Input data >>
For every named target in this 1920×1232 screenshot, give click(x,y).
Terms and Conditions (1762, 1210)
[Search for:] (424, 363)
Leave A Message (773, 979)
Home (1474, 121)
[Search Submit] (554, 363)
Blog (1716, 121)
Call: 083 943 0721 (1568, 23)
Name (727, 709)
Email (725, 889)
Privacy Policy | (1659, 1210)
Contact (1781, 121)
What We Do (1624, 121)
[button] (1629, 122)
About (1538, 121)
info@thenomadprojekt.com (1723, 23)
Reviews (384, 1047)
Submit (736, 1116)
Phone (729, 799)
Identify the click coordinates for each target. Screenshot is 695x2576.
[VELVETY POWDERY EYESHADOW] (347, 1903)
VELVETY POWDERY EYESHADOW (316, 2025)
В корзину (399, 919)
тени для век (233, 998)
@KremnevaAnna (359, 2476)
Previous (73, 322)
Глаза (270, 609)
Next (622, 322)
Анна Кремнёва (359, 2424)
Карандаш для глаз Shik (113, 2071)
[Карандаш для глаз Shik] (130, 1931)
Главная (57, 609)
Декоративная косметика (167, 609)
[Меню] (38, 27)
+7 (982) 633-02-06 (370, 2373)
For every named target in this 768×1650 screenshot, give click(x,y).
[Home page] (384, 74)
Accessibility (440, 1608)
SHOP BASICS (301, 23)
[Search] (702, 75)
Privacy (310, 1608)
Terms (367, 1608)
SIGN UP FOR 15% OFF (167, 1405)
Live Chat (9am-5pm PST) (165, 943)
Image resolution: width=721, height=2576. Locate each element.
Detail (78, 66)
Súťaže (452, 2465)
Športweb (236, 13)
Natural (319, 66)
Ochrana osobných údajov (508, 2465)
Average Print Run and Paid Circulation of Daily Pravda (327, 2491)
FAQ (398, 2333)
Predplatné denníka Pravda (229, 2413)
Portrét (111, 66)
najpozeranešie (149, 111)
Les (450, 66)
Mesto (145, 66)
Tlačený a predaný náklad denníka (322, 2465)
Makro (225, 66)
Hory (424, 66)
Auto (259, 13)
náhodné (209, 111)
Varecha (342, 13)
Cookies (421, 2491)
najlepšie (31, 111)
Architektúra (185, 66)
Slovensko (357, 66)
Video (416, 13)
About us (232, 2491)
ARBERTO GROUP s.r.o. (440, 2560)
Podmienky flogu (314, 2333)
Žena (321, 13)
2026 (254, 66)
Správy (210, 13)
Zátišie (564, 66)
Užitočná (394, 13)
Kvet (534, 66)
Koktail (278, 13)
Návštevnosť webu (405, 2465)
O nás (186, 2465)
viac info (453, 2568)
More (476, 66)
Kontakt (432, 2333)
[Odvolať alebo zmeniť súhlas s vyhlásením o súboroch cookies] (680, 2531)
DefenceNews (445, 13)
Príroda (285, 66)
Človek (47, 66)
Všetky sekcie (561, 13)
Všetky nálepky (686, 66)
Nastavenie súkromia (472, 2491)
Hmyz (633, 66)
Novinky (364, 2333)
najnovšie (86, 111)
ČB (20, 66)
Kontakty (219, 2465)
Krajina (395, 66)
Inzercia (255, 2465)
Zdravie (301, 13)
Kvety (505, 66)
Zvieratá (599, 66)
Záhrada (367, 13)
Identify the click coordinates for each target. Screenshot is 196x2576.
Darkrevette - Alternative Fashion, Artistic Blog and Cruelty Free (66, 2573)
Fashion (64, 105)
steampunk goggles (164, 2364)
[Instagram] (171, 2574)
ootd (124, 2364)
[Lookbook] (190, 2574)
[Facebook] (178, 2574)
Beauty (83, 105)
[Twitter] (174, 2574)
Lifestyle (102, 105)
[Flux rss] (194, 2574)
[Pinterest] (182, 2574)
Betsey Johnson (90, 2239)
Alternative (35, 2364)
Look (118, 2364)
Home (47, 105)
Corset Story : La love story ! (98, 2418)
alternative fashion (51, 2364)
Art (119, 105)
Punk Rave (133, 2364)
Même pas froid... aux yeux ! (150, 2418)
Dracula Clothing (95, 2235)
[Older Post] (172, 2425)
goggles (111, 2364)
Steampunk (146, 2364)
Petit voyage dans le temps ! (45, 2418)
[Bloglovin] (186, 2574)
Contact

Activity >> Search the listing above for the string "target" and return each line it appears on.

Problem solution >>
For every named target in this 1920×1232 screenshot, give click(x,y).
Identify the click coordinates for each target. Screenshot is 695x2576.
For every named target in this 768×1650 screenshot, give click(x,y).
Identify the click coordinates for each target. Screenshot is 196x2576.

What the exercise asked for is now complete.